▸ **WORK REQUIRED**
Retype the line where "Click the MA indicator chart icon" appears and each line that follows it down to the last line of the records below. Leave the pictures out.

▸ **SUPPLIED RECORDS**

# # # # #

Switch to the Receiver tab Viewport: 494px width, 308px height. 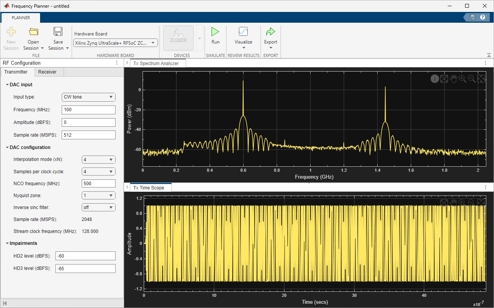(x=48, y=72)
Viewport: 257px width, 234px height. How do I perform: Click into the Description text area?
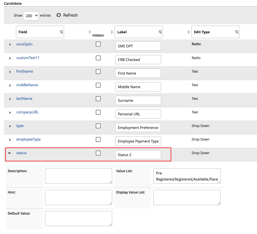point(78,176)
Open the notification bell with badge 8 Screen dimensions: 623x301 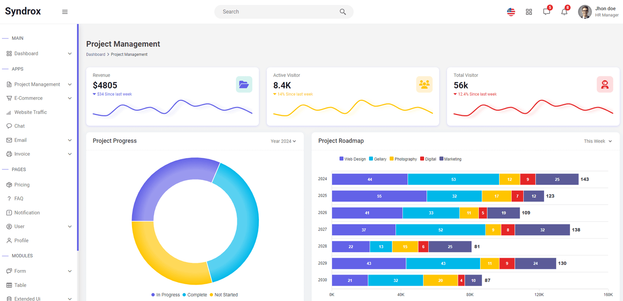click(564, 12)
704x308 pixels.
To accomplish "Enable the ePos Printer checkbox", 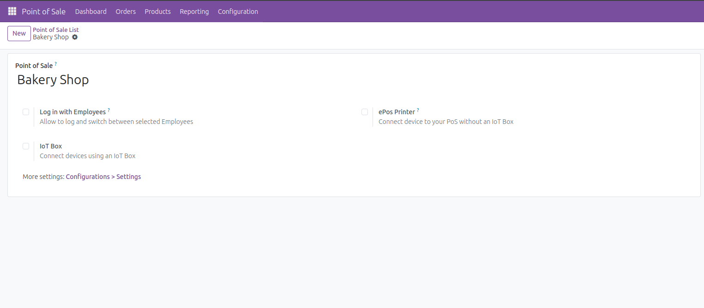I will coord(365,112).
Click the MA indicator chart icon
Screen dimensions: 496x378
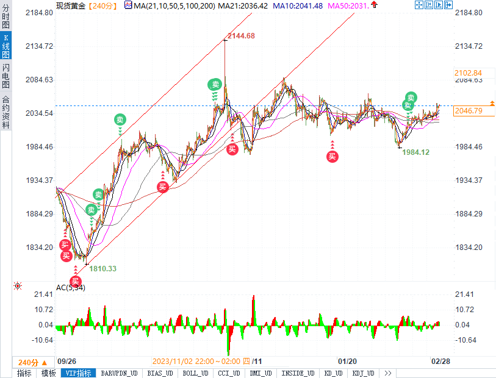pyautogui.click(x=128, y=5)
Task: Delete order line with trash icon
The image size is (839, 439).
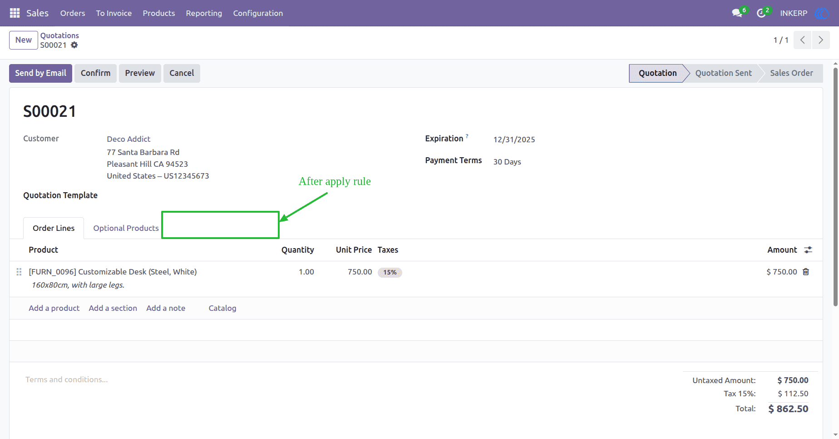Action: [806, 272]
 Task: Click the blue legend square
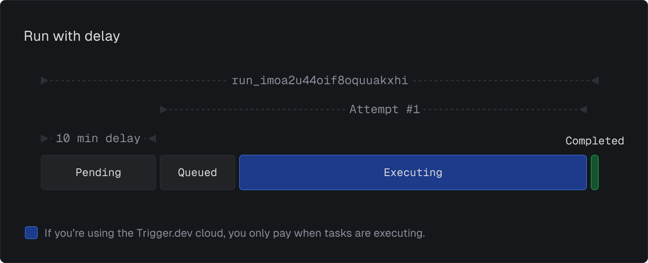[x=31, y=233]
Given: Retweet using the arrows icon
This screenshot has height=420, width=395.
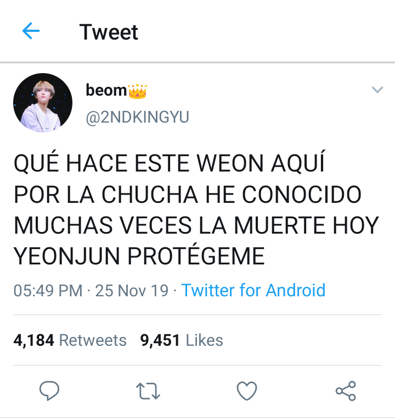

# # # # #

▸ **SOLUTION TO THE EXERCISE**
Click the MA indicator chart icon
Screen dimensions: 496x378
pyautogui.click(x=128, y=5)
Task: Delete order line with trash icon
The image size is (839, 439).
Action: [806, 272]
 Task: Click the blue legend square
[x=31, y=233]
Given: Retweet using the arrows icon
This screenshot has height=420, width=395.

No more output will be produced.